● Exercise brief
The answer must consist of every line from the data that holds "section".

● Input data
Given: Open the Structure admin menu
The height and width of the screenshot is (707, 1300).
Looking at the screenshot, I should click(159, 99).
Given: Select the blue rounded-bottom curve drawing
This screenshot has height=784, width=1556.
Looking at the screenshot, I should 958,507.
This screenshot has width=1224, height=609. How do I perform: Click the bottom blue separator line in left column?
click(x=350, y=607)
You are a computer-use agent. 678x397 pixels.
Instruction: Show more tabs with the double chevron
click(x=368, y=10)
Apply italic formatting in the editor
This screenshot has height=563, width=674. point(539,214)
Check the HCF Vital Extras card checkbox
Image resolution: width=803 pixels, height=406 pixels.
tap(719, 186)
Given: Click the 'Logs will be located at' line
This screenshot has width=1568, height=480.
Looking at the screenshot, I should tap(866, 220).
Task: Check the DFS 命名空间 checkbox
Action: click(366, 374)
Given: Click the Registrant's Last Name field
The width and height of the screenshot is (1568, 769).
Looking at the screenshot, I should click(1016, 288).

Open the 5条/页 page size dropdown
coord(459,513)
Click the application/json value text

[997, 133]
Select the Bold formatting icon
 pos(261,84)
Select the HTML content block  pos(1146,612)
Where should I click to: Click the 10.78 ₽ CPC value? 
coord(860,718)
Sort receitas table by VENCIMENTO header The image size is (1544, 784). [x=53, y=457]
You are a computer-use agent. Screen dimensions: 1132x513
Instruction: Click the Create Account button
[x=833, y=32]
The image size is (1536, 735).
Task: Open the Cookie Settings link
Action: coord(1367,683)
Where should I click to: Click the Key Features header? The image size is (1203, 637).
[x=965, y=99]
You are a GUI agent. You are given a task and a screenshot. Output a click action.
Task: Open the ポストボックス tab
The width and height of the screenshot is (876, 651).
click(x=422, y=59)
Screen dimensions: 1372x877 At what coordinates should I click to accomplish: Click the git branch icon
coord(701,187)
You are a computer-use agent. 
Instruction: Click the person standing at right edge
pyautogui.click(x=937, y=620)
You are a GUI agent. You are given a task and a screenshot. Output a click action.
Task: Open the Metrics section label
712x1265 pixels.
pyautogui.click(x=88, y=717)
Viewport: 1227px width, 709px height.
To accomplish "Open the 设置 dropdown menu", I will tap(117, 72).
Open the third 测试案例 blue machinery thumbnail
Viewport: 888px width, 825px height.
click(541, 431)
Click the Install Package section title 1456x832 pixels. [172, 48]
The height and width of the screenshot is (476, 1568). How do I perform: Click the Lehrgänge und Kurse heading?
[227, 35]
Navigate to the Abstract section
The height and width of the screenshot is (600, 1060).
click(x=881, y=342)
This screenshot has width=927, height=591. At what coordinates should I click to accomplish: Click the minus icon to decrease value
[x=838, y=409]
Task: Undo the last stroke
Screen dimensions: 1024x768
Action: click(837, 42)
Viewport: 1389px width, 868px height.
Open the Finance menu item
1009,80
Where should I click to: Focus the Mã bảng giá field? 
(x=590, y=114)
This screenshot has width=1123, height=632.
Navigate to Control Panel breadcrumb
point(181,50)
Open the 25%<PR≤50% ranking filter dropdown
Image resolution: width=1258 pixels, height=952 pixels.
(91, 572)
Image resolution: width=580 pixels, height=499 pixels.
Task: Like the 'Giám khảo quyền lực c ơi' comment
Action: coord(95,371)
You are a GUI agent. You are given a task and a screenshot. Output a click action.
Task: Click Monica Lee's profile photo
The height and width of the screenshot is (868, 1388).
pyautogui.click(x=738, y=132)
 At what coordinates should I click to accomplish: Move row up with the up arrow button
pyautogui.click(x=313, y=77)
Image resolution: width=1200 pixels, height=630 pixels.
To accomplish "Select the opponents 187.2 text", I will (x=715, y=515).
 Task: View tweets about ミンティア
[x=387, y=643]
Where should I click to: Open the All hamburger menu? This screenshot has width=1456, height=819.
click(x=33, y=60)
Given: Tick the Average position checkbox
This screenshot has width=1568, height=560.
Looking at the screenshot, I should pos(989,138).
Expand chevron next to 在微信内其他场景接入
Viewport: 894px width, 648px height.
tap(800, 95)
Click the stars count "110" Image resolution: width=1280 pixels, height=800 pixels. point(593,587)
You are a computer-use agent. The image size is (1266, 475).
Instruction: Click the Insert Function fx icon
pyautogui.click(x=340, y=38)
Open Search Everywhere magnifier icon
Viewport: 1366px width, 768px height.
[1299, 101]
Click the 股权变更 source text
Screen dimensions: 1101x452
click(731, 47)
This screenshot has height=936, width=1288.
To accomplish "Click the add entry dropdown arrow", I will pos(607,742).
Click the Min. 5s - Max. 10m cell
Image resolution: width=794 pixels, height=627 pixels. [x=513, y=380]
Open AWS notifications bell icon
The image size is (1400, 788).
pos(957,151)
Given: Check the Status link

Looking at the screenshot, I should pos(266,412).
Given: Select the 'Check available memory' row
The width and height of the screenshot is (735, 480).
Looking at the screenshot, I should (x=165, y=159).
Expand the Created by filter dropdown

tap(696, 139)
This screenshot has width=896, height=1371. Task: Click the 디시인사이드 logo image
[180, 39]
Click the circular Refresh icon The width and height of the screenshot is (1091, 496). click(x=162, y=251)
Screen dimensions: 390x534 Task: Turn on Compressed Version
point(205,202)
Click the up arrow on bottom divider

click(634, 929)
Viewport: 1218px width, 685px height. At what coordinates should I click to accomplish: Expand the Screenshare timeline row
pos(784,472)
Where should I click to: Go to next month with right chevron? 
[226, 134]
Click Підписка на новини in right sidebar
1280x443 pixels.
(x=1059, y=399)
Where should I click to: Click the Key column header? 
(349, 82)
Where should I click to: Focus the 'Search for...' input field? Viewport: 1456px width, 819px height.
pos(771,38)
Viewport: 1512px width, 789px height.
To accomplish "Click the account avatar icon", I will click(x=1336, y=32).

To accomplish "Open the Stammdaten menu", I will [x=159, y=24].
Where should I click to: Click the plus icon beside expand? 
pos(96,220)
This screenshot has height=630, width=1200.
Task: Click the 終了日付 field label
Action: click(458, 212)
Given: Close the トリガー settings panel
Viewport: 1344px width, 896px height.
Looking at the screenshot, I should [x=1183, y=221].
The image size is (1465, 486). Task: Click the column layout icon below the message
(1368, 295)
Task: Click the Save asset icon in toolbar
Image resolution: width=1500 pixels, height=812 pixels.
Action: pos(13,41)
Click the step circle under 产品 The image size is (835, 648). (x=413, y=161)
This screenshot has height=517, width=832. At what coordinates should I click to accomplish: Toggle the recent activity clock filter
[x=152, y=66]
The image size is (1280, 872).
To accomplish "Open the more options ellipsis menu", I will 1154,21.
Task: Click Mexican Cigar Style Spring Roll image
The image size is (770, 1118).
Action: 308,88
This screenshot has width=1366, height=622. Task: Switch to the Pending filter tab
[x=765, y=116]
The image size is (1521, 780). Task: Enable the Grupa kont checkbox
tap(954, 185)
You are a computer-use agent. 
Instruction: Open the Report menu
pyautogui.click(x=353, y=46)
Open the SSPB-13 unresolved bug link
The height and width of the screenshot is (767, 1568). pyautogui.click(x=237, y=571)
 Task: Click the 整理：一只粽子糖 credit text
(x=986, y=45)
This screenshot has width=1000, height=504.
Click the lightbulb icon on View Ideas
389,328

● Written response
Task: Open the Metrics section label
Click the Install Package section title 1456x832 pixels. [172, 48]
Navigate to the Abstract section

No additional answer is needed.